To use this plugin for intake, install with the following command:

conda install -c intake intake-mongo

Usage

Ad-hoc

After installation, the function intake.open_mongo will become available. It can be used to fetch a collection from the MongoDB server, and download the results as a list of dictionaries.

The parameters are of interest when defining a data source:

  • uri: a string like 'mongodb://localhost:27017' to reach the server on.
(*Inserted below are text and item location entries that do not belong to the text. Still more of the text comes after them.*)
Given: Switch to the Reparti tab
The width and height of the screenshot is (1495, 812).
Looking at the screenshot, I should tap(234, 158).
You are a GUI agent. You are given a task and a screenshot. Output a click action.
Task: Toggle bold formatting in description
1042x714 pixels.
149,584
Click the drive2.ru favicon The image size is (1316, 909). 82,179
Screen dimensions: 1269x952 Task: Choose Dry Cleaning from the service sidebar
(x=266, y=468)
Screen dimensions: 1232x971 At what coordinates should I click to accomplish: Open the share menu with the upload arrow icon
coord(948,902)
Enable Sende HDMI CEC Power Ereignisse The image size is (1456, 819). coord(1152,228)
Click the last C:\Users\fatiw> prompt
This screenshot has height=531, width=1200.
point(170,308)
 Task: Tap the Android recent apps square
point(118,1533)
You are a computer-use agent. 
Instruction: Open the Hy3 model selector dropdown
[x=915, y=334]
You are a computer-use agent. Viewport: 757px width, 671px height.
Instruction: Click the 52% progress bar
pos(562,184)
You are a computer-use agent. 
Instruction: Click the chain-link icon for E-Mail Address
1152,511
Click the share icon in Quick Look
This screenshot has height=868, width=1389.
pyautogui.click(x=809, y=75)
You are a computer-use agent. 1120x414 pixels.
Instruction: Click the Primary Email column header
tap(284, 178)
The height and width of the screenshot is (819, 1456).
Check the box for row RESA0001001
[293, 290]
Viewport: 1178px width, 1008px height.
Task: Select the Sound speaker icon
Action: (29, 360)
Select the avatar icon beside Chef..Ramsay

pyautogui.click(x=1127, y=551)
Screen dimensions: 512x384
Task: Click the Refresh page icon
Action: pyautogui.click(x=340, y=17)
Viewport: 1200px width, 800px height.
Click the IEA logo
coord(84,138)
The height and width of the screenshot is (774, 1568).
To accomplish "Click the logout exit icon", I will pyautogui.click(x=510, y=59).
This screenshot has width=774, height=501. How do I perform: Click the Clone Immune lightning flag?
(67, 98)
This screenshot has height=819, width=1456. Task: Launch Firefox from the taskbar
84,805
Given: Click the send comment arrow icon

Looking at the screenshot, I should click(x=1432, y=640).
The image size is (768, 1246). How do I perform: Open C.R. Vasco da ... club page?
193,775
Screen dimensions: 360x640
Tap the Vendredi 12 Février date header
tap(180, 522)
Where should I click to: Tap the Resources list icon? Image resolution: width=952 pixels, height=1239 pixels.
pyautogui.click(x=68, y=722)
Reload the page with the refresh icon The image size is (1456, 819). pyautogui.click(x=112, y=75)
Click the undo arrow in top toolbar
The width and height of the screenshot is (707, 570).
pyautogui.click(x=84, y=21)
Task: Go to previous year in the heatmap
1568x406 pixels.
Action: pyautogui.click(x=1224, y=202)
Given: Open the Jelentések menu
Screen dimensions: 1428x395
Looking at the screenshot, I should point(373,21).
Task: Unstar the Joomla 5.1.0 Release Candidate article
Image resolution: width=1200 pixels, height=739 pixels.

Additional connection information can be supplied as part of the URI or with the separate connection_kwargs parameter (a key-value dictionary).
  • db: the name of the mongo database to access
  • collection: a string like 'test_collection' identifying a dataset on the server, within the given database
  • find_kwargs: a broad range of possible parameters to pass to the find method, including filtering, sorting, choosing of fields

Creating Catalog Entries

To include in a catalog, the plugin must be listed in the plugins of the catalog:

plugins:
  source:
    - module: intake_mongo

and entries must specify driver: mongo.

Using a Catalog

A full entry might look like:

sources:
  sample1:
    driver: mongo
    args:
      uri: "mongodb://localhost:27017"
      db: "test-database"
      collection: mycollection
      connect_kwargs: {"ssl": true}
      find_kwargs: {'projection': ['field1', 'field2]}
      _id: false

In this case, we specify a connection to the local machine, connect with SSL activated, and select only “field1” and “field2” of mycollection to retrieve, with the default ID column not included in the output.

Note that the set of options available will depend on the version of pymongo installed.